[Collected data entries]

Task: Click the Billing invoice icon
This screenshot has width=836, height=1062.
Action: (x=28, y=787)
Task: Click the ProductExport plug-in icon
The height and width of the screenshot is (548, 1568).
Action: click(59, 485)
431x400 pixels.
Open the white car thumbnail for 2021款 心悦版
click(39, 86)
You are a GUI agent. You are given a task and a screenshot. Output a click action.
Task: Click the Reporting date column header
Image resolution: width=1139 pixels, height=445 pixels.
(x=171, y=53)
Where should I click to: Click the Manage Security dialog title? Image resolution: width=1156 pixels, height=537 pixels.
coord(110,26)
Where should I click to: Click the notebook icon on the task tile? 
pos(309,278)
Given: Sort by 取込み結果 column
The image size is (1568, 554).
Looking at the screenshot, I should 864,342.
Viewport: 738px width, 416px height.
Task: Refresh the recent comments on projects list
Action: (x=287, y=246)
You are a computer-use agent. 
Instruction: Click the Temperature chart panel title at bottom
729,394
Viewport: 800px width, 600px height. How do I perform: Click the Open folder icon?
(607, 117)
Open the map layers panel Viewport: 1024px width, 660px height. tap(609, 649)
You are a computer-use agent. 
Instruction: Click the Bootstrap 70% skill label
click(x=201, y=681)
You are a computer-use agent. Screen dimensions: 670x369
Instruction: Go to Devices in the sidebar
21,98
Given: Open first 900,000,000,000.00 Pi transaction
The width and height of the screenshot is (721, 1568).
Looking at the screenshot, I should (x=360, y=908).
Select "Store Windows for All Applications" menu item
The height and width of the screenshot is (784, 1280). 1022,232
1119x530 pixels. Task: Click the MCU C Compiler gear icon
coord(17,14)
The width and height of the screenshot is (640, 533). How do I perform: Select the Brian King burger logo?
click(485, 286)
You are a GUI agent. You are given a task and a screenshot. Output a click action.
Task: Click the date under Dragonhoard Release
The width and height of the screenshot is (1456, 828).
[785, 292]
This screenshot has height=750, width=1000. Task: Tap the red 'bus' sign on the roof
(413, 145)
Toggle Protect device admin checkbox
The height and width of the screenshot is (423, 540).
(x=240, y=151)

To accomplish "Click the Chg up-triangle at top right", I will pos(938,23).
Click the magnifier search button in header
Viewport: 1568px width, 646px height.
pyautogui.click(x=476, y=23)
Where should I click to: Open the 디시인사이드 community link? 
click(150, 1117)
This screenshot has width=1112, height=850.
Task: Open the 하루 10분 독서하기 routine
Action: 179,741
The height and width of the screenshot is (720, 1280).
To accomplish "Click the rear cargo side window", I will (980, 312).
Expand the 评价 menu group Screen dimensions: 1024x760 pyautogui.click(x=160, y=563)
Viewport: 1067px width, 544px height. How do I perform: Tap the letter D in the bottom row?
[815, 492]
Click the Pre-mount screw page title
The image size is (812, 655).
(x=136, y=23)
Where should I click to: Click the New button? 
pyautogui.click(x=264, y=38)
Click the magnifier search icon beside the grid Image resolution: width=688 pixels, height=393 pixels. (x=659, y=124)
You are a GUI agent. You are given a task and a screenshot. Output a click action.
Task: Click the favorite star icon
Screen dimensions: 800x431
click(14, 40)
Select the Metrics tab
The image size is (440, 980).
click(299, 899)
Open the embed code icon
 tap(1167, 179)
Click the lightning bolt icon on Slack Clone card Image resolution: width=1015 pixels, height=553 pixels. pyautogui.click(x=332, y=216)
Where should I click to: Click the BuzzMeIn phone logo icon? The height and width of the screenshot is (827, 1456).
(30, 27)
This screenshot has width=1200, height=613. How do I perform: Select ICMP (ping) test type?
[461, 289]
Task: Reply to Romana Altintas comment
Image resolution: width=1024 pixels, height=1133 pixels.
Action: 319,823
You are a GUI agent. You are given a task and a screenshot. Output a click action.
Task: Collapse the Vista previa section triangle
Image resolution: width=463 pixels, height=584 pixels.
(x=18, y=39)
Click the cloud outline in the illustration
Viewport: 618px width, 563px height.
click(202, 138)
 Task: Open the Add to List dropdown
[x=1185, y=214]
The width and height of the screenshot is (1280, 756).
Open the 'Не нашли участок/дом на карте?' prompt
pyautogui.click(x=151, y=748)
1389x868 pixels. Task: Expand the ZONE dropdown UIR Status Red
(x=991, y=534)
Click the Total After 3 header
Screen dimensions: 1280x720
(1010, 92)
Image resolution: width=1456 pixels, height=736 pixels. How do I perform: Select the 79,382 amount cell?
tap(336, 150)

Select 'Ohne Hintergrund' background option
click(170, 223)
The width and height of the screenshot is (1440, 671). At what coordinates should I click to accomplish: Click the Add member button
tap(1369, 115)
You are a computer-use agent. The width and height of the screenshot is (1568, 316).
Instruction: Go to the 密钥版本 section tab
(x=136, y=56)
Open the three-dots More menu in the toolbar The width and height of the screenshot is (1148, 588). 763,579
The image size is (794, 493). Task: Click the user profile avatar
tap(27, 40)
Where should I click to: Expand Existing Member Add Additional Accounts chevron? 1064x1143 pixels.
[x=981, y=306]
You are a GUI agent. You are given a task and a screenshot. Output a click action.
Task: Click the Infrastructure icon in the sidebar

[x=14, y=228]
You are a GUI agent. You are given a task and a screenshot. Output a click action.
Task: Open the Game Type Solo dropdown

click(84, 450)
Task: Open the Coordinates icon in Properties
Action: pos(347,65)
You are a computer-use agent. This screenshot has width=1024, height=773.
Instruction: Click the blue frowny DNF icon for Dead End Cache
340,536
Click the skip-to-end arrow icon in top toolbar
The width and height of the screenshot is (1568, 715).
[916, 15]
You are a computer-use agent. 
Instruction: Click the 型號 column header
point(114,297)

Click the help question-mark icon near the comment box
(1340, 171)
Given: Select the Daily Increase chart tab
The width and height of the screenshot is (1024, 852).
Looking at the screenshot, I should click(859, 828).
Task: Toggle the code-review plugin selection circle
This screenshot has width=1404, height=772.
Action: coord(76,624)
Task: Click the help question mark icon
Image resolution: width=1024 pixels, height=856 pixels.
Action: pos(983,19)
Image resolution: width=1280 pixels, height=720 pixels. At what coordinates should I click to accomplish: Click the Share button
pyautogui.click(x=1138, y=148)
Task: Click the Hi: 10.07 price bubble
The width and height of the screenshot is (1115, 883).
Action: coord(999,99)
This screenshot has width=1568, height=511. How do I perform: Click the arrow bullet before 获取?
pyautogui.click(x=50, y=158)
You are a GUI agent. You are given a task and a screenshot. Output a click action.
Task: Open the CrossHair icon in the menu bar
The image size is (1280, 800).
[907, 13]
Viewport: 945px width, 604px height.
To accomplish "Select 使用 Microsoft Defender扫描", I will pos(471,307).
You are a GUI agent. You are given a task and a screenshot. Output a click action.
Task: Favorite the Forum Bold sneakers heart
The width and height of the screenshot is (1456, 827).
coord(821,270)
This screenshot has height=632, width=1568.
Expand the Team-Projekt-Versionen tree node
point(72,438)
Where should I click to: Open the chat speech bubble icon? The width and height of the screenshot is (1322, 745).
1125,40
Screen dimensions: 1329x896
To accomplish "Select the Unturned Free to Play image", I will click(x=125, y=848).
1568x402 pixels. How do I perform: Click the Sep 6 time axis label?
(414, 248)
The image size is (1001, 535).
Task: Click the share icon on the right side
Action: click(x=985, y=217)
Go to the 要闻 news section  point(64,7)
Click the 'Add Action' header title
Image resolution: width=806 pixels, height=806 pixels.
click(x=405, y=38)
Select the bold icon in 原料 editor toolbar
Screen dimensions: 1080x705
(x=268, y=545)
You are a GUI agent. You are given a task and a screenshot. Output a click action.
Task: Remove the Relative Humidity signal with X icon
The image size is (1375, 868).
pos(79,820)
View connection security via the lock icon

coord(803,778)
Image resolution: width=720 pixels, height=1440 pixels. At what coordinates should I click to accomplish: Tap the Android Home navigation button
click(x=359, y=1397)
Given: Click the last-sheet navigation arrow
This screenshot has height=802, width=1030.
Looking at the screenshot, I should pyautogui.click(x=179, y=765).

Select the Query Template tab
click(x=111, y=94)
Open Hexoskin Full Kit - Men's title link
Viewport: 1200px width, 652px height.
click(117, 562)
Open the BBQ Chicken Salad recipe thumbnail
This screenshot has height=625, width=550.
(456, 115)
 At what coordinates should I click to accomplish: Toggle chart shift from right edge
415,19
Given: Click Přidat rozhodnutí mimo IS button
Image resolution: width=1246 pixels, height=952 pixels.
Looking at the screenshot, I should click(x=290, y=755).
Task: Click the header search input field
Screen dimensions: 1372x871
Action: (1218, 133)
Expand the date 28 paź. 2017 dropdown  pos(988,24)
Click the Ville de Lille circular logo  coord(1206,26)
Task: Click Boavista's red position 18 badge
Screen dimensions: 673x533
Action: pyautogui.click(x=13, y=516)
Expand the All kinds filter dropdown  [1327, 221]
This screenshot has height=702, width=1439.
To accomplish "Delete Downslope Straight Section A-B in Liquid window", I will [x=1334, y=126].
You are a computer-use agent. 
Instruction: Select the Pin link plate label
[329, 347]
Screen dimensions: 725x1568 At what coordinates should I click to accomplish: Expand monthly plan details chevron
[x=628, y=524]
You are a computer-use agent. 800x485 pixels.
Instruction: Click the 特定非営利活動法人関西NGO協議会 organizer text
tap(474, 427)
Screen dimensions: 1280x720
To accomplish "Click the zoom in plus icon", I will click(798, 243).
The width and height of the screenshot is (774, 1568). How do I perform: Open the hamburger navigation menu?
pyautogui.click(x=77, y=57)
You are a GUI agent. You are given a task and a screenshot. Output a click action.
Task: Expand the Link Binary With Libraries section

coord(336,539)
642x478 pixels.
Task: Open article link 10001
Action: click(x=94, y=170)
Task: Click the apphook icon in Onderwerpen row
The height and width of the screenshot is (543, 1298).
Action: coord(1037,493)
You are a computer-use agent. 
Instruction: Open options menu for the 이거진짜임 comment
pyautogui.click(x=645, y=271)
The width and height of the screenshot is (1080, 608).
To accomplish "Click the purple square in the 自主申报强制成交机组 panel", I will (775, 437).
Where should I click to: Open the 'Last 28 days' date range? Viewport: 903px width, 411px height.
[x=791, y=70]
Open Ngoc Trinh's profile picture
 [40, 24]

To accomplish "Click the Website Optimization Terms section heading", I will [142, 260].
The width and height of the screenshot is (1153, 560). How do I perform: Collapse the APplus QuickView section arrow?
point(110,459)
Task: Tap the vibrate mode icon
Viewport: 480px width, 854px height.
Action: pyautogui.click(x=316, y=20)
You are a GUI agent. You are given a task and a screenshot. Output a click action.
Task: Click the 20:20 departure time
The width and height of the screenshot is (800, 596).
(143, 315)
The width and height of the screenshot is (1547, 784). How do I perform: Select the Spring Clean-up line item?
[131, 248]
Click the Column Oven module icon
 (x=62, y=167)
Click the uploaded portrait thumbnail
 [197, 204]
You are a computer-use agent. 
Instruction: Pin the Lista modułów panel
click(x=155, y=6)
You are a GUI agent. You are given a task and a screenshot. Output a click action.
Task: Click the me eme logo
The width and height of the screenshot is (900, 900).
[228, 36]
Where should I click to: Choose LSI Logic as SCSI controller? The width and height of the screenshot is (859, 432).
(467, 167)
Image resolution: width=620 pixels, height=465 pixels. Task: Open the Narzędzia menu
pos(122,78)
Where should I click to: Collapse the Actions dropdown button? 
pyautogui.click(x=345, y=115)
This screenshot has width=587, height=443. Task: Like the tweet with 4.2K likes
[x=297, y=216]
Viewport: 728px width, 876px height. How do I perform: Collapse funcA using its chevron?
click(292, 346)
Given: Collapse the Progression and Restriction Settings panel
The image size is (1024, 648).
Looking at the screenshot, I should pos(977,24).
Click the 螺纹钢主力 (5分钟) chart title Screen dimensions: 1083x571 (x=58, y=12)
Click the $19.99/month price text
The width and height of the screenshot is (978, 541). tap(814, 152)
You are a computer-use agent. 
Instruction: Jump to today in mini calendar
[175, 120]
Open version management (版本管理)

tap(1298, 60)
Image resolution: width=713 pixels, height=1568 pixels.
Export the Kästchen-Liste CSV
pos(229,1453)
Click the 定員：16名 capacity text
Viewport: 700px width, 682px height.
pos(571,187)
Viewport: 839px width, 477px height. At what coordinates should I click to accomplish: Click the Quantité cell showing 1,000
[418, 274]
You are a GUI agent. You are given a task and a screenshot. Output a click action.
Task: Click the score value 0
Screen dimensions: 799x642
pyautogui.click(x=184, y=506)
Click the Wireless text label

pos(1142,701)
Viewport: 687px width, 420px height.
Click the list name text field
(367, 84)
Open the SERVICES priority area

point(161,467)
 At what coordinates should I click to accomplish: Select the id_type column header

TASK STATEMENT »
For each line above that carries the word "triangle", copy it out.

SOLUTION »
To accomplish "Click the Chg up-triangle at top right", I will pos(938,23).
Task: Collapse the Vista previa section triangle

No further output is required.